:: Given text ::
------------

David Mark Everett (born September 2, 1968) is an American retired middle-distance runner who won the bronze medal in the 800-meter event at the 1991 World Championships in Tokyo.  The following year, Everett finished second in the US Olympic Trials in New Orleans behind Johnny Gray.  A few weeks later Everett beat Gray at the Bislett Games in Oslo, setting a new personal best of 1:43.40.  Everett and Gray went to Barcelona as favorites for the gold and silver medals.  However, Everett did not finish the race and Gray won the Olympic bronze behind William Tanui and Nixon Kiprotich.

Throughout his career, Everett was known for his finishing speed, a kicker, usually coming from behind on the final straightaway.  His right arm was flailing awkwardly, some said it made his body look like it was twisting. Dwight Stones reported it was from a broken arm as a child.

Everett is the former head coach of the track and field team at Birmingham-Southern College in Birmingham, Alabama.

------------

:: Excerpted data ::
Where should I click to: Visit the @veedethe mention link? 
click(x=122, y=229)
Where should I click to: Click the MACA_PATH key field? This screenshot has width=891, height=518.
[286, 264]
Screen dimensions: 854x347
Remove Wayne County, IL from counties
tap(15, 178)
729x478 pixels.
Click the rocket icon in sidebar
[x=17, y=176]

------------

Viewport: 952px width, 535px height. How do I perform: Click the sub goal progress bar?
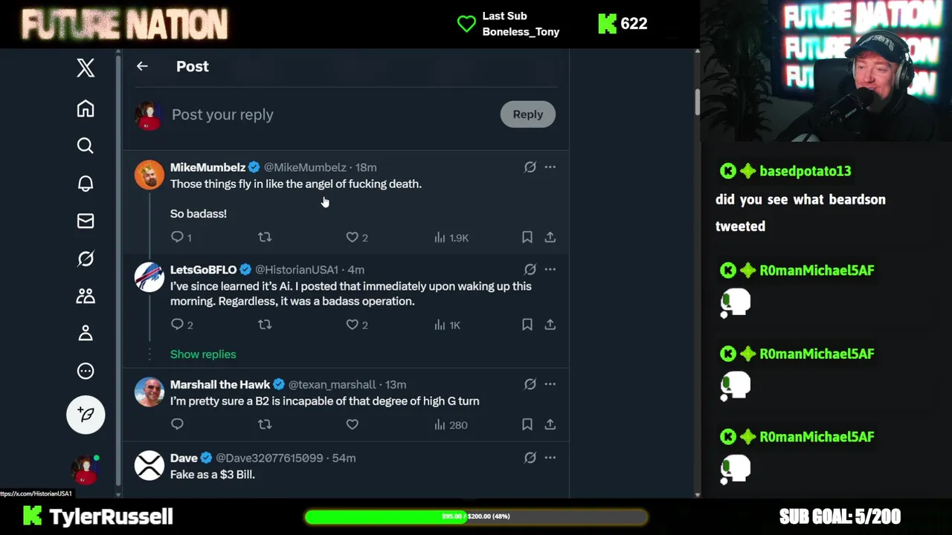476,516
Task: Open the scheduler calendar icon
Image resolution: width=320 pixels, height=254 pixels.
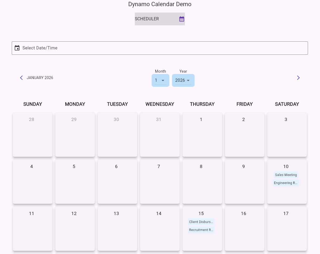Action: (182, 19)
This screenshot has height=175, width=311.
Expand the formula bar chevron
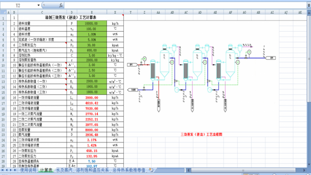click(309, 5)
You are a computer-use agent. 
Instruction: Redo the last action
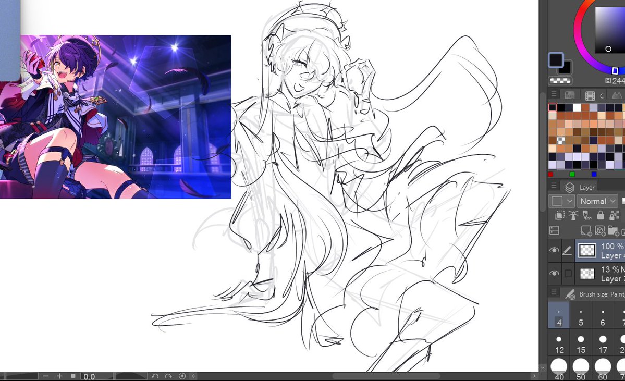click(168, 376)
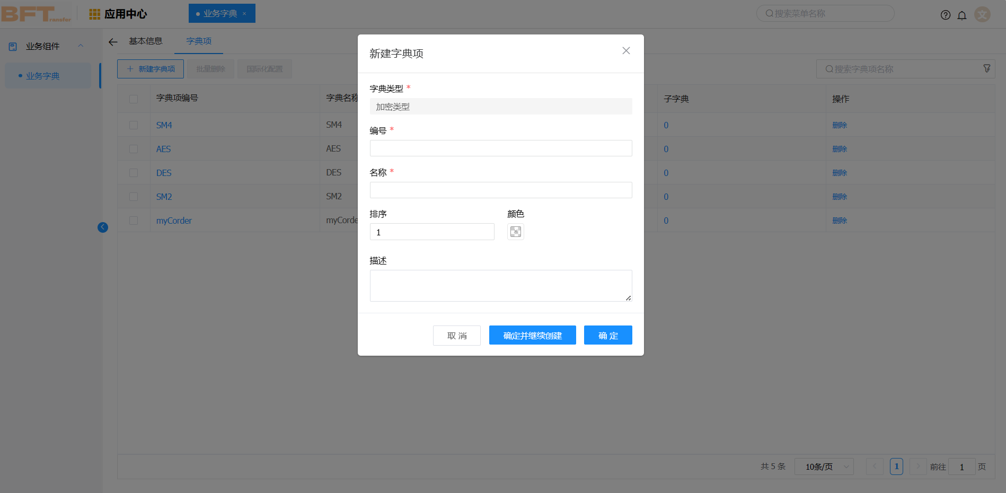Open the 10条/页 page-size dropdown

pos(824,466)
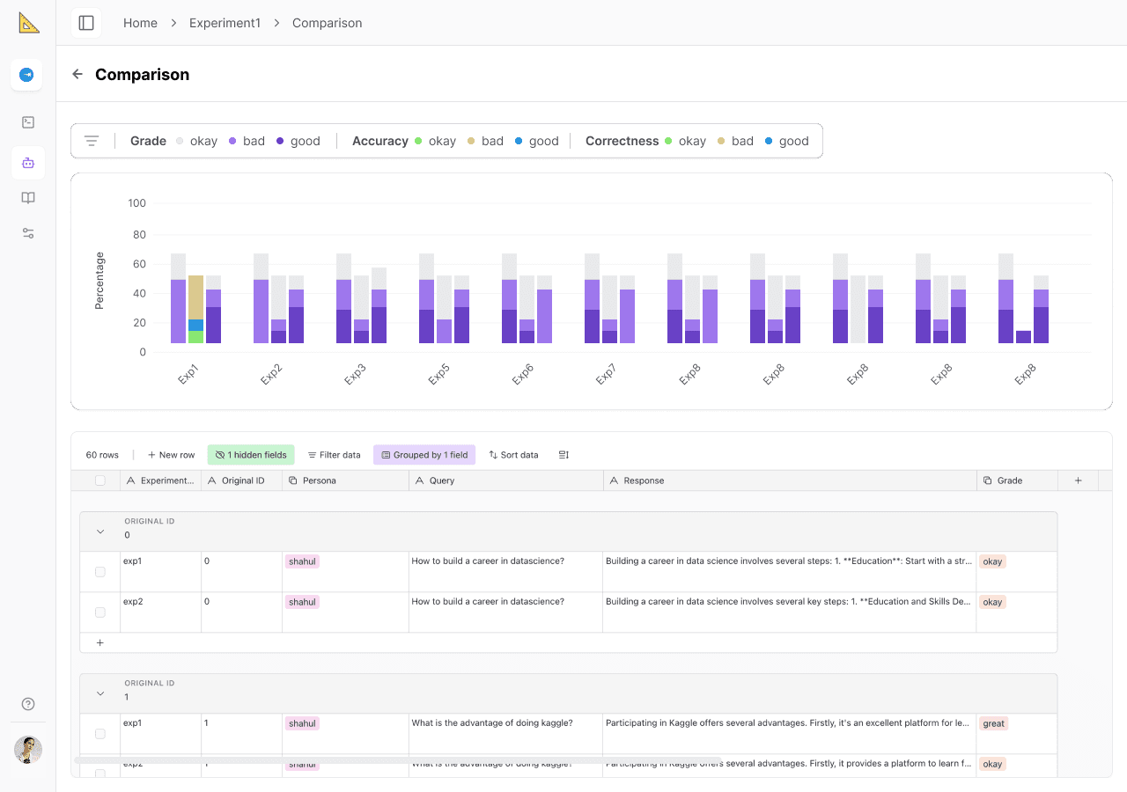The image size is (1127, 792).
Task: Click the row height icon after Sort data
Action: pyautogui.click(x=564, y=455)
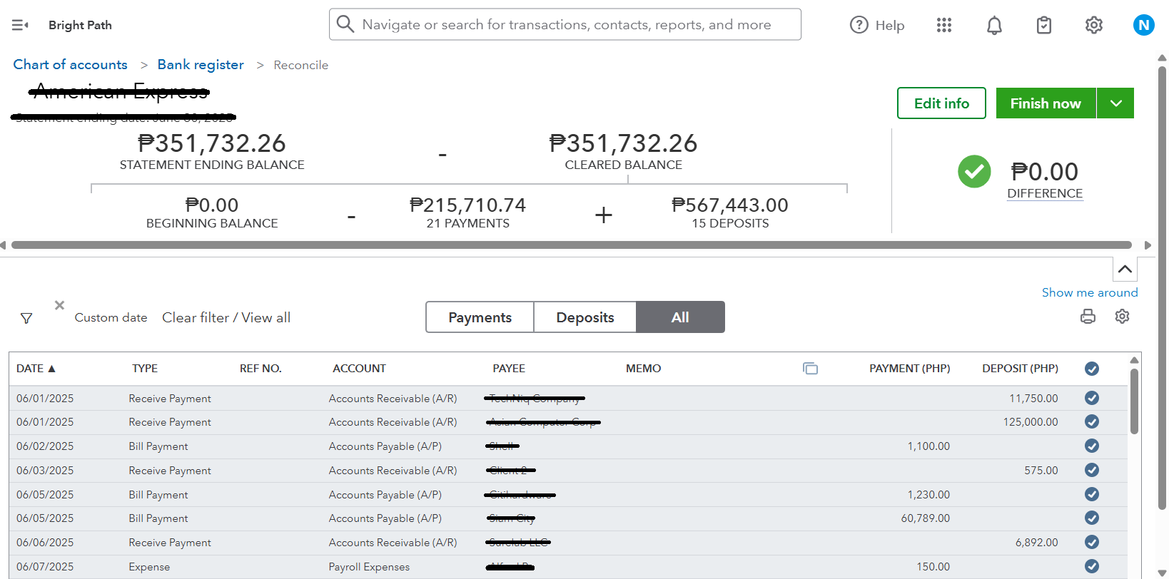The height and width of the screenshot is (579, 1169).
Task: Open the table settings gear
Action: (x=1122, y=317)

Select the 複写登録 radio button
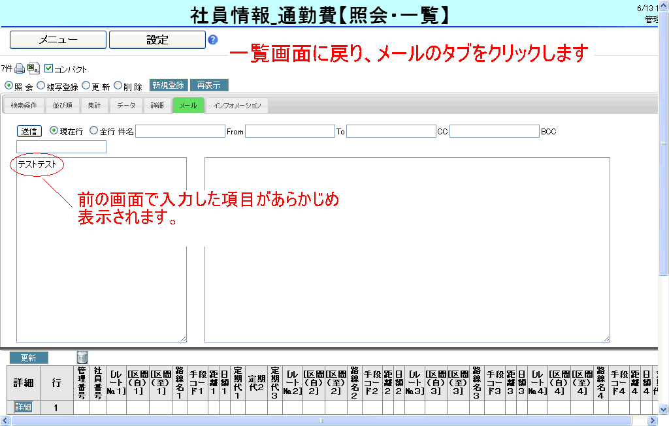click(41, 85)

------------

:: What is needed ::
Set down verbatim the part of the biography of David Mark Everett above, from "Throughout his career, Everett" up to and including "as a child.".

:: Expected answer ::
Throughout his career, Everett was known for his finishing speed, a kicker, usually coming from behind on the final straightaway.  His right arm was flailing awkwardly, some said it made his body look like it was twisting. Dwight Stones reported it was from a broken arm as a child.